もしかして、ツッコミ強要したの怒ってる!?
「じゃ、”親愛の気持ち”が伝わるように適当に頼む♪」
「畏まりました」
カルロは、綺麗に敬礼すると部屋からスタスタと出て行った。
”勇者ルーシー”
あの顔だけ美しい悪魔の王べリアスを助け、勇者になったと聞いたときは耳を疑った。
てっきり、あの悪魔べリアスの美しさに惑わされた、卑猥で下劣な女勇者だろうと高をくくっていたが、そうでもないらしく、可愛らしさの中に強さはもちろん、品格や知性を兼ね備えた女性であると報告を受けている。

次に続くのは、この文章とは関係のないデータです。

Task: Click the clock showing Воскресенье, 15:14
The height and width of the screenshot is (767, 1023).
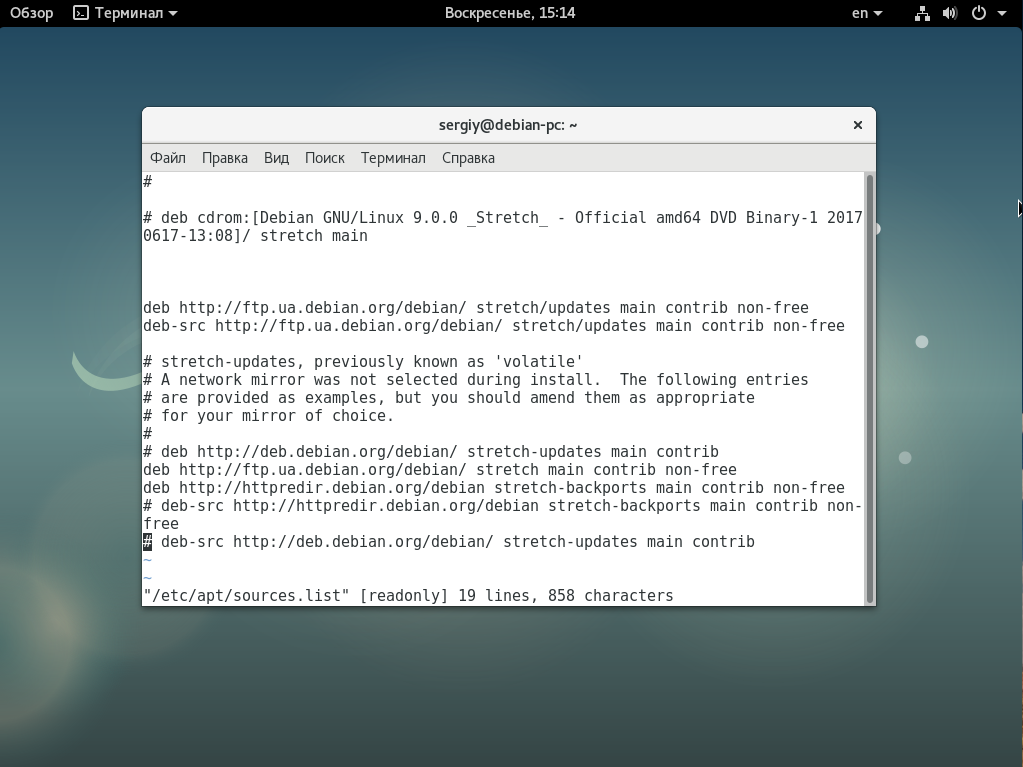Action: [511, 13]
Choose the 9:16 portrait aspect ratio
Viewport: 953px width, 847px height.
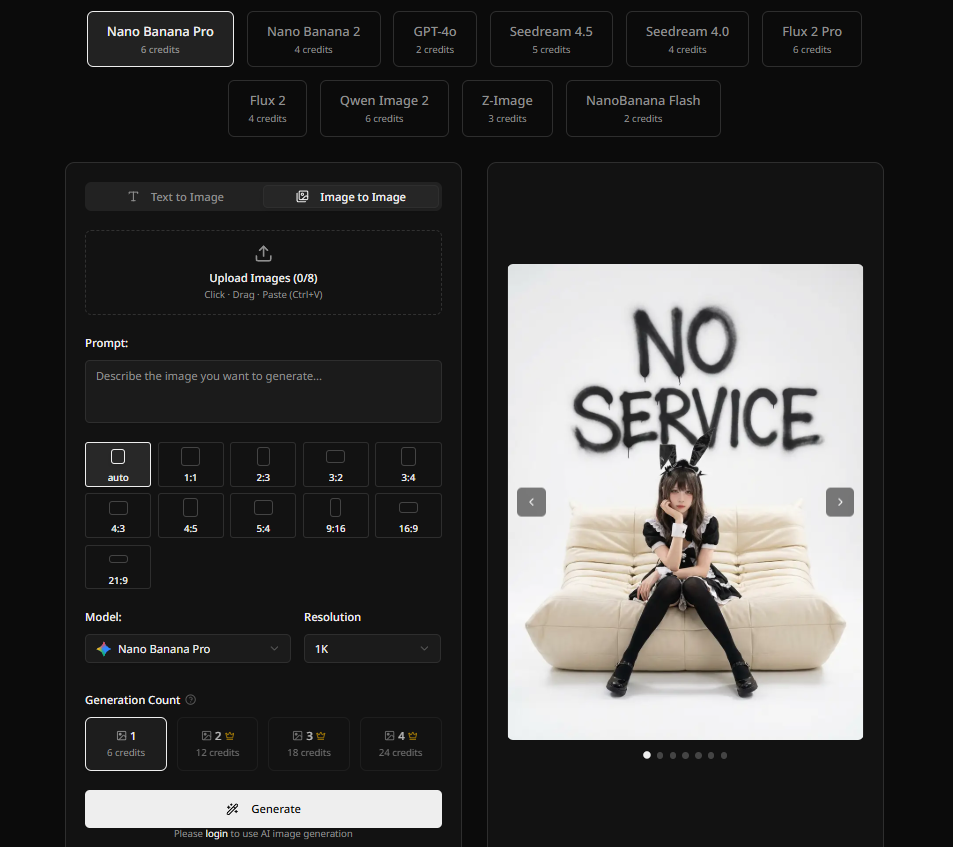335,516
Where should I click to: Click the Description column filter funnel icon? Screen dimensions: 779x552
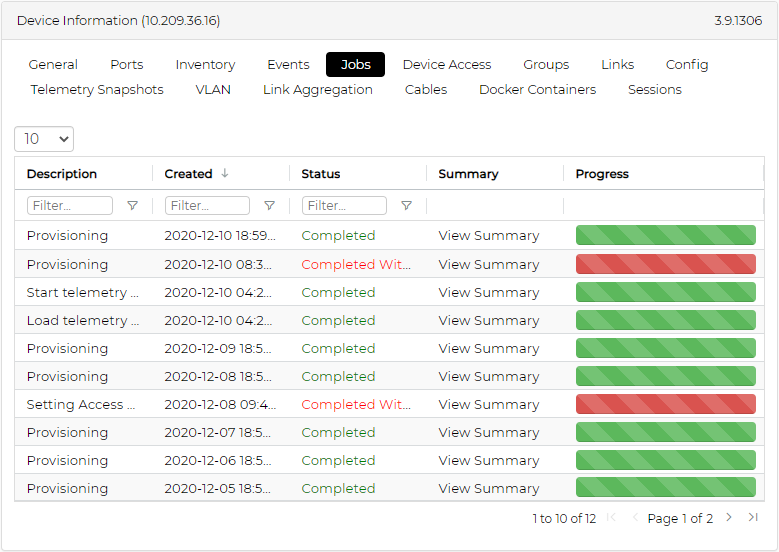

孤児であったが、この前の王国議会の晩餐会で、あの隠居状態だったイフリートが、わざわざ出向いて”父親宣言”をし、近々、正式に自信の娘として皆に報告する予定らしい。
なんじゃそりゃ?
さっぱり分からん。
勇者は悪魔を封印するのが仕事だぞ。
べリアスといい、イフリート、それにアスモデウス……わかっているのか?
”ルーシー”という娘は勇者でありながら、封印される恐怖さえ失せる程、悪魔どもを惹きつける魅力を兼ね備えた”娘”なのか?
”聖なる光の王子シャルルマーニュ”
お前は、どういうつもりであの娘を勇者に選んだんだ……。
”勇者ルーシー”に、”聖なる光の王子シャルルマーニュ”
やはり、一度会ってゆっくり話してみるのもよいのかもしれぬ。
窓の外に広がる雲海は朝焼けで美しく染まり、我が息子ミカエル・エリック・キングと、勇者ルーシーの未来を祝福するかのように、白い小鳥たちが空へ飛び立っていった。